I suppose your HTML diplays allright in browsers, but that does not mean it's correct. It just shows that browsers are more graceful concerning characters not properly escaped as entities than strip_tags() is.

kangaroo232002 at yahoo dot co dot uk
03-Feb-2005 09:23


After wondering why the following was indexed in my trawler despite stripping all text in tags (and punctuation) " valign left align middle border 0 src go gif name search1 onclick search", please take a quick look at what produced it: <DIV style="position: absolute; TOP:22%; LEFT:68%;"><input type="image" alt="Go >" valign="left" align="middle" border=0 src="go.gif" name="search1" onClick="search()"></div>...



looking at this closely, it is possible to see that despite the 'Go >' statement being enclosed in speech marks (with the right facing chevron), strip_tags() still assumes that it is the end of the input statement, and treats everything after as text. Not sure if this has been fixed in later versions; im using v4.3.3...



good hunting.

jon780 -at- gmail.com
03-Feb-2005 01:18


To eric at direnetworks dot com regarding the 1024 character limit:



You could simply ltrim() the first 1024 characters, run them through strip_tags(), add them to a new string, and remove them from the first.



Perform this in a loop which continued until the original string was of 0 length.

dumb at coder dot com
17-Jan-2005 08:22


/*

15Jan05



Within <textarea>, Browsers auto render & display certain "HTML Entities" and "HTML Entity Codes" as characters: 

&lt; shows as <    --    &amp; shows as &    --    etc.



Browsers also auto change any "HTML Entity Codes" entered in a <textarea> into the resultant display characters BEFORE UPLOADING.  There's no way to change this, making it difficult to edit html in a <textarea>



"HTML Entity Codes" (ie, use of &#60 to represent "<", &#38 to represent "&" &#160 to represent "&nbsp;") can be used instead.  Therefore, we need to "HTML-Entitize" the data for display, which changes the raw/displayed characters into their HTML Entity Code equivalents before being shown in a <textarea>.



how would I get a textarea to contain "&lt;" as a literal string of characters and not have it display a "<"

&amp;lt; is indeed the correct way of doing that. And if you wanted to display that, you'd need to use &amp;amp;lt;'. That's just how HTML entities work.
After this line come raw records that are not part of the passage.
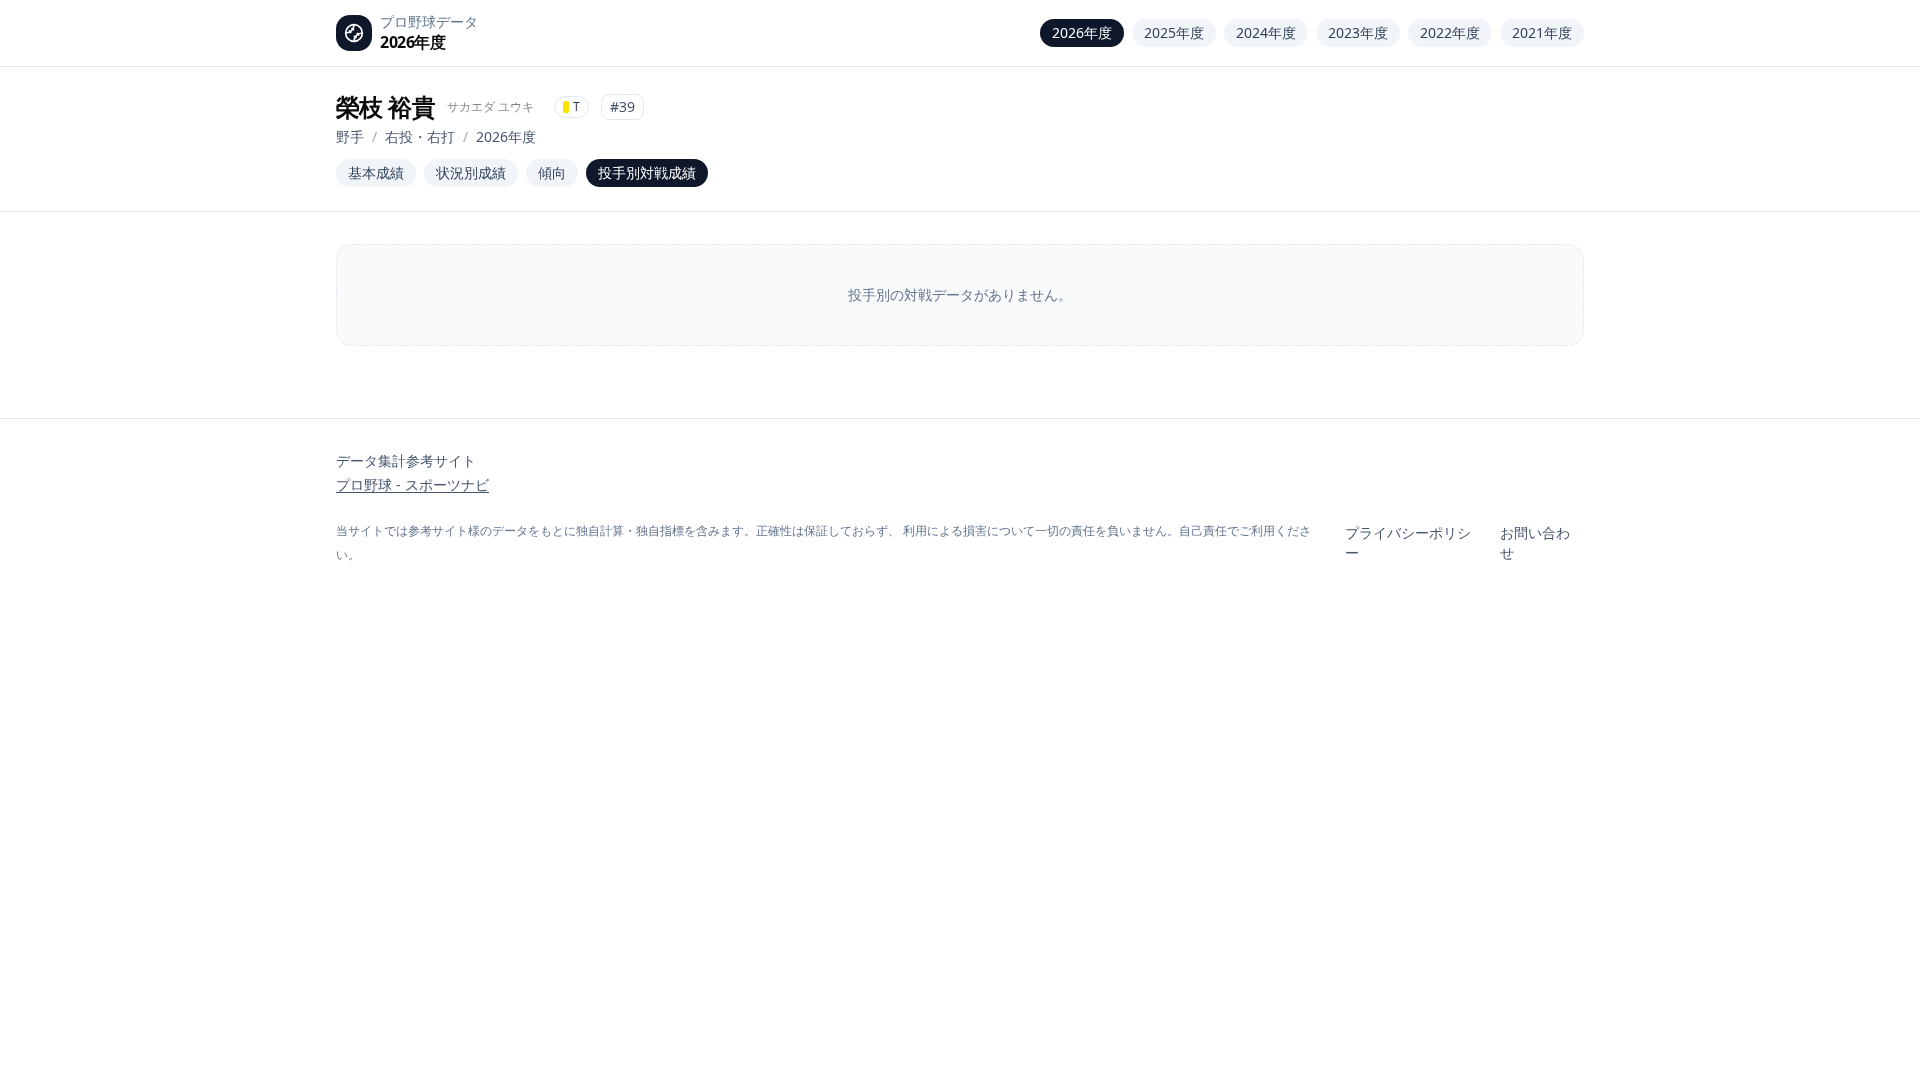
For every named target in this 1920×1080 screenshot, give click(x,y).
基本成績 (376, 172)
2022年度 (1450, 32)
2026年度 (1082, 32)
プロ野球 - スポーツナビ (412, 484)
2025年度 (1174, 32)
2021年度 (1542, 32)
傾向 (552, 172)
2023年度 (1358, 32)
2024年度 (1266, 32)
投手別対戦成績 (647, 172)
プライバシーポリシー (1408, 542)
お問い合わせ (1535, 542)
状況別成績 (471, 172)
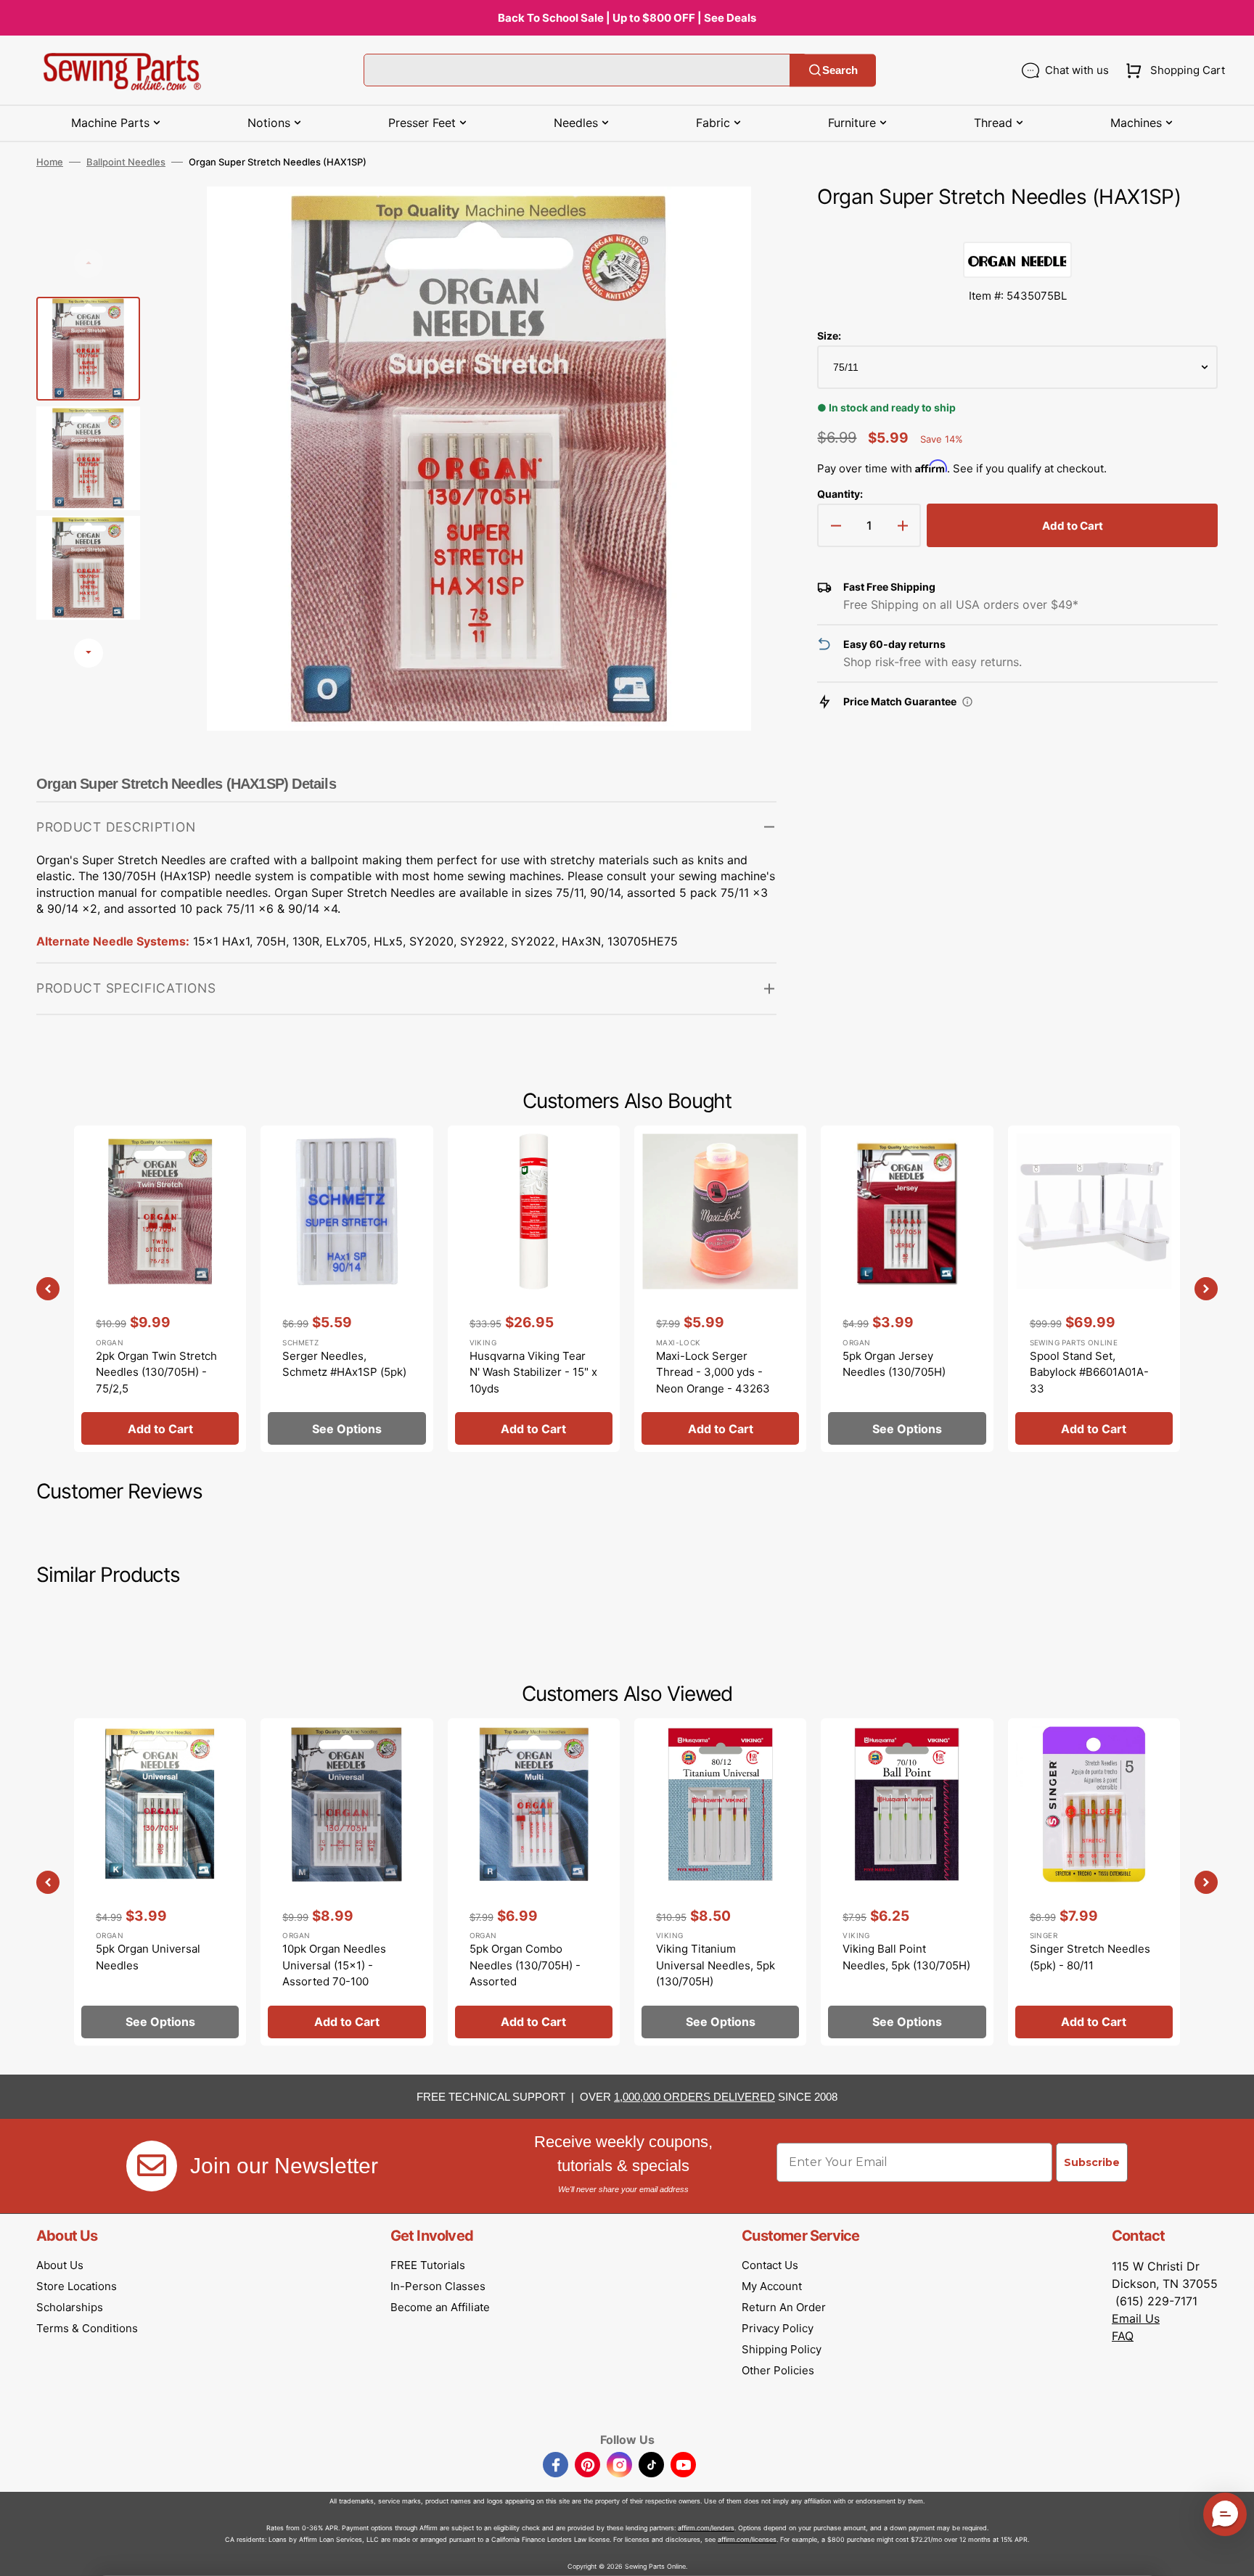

htmlspecialchars() is a subset of htmlentities()

the reverse (ie, changing html entity codes into displayed characters, is done w/ html_entity_decode()



google on ns_quotehtml and see http://aolserver.com/docs/tcl/ns_quotehtml.html

see also http://www.htmlhelp.com/reference/html40/entities/

*/

eric at direnetworks dot com
21-Dec-2004 10:36


the strip_tags() function in both php 4.3.8 and 5.0.2 (probably many more, but these are the only 2 versions I tested with) have a max tag length of 1024.  If you're trying to process a tag over this limit, strip_tags will not return that line (as if it were an illegal tag).   I noticed this problem while trying to parse a paypal encrypted link button (<input type="hidden" name="encrypted" value="encryptedtext">, with <input> as an allowed tag), which is 2702 characters long.  I can't really think of any workaround for this other than parsing each tag to figure out the length, then only sending it to strip_tags() if its under 1024, but at that point, I might as well be stripping the tags myself.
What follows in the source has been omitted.